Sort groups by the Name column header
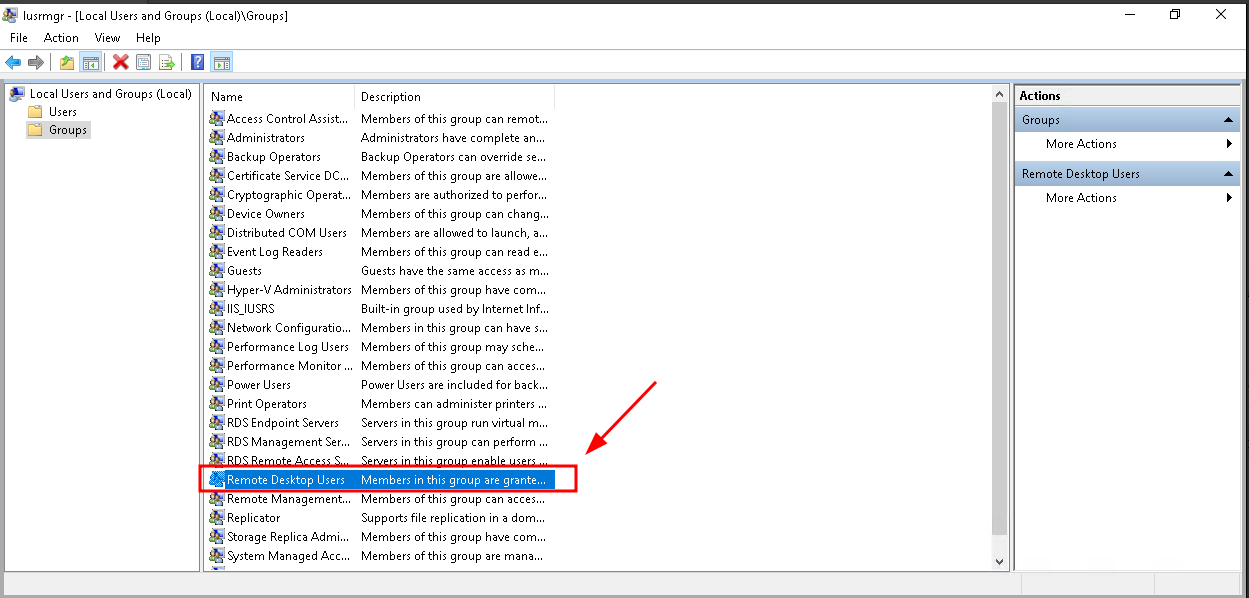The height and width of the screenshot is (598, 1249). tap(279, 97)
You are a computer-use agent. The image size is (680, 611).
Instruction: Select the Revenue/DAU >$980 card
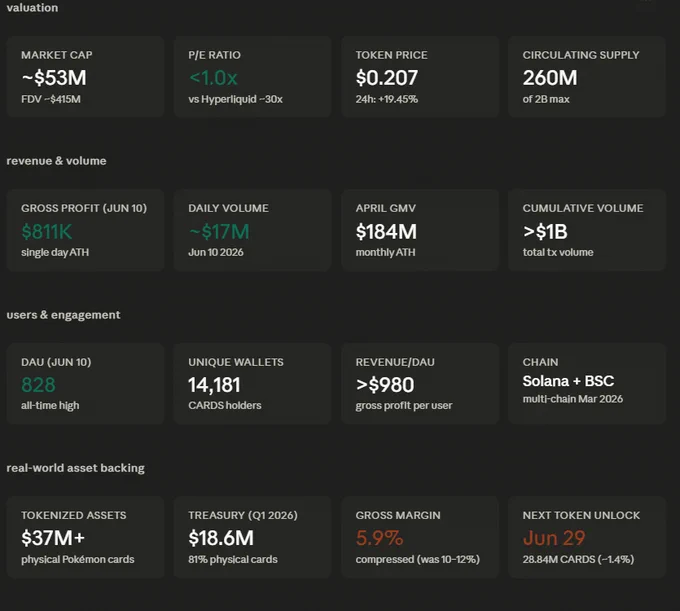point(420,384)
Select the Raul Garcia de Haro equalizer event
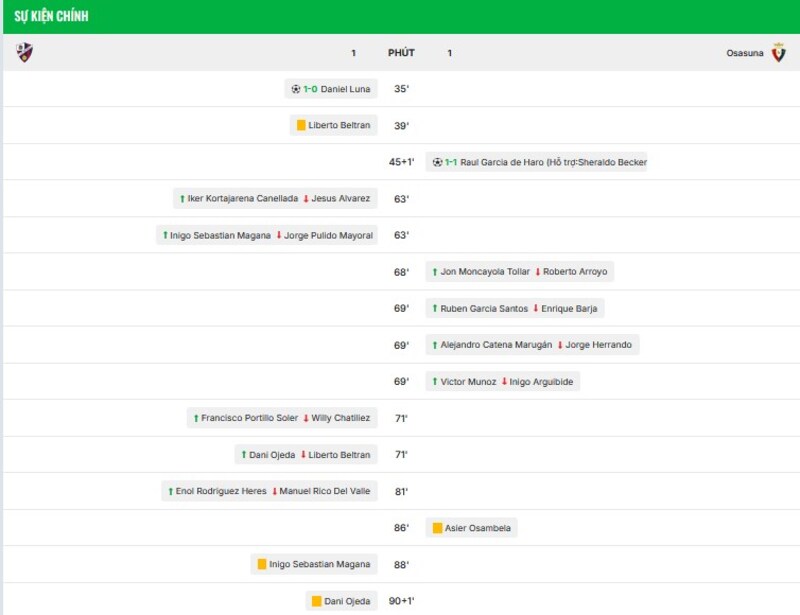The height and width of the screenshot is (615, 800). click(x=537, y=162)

######

Work instructions.
Repeat the data exactly, dropping every picture it holds.

Exercise answer.
Sort groups by the Name column header
The height and width of the screenshot is (598, 1249). tap(279, 97)
You are a computer-use agent. The image size is (680, 611).
Instruction: Select the Revenue/DAU >$980 card
point(420,384)
Select the Raul Garcia de Haro equalizer event
The height and width of the screenshot is (615, 800). click(x=537, y=162)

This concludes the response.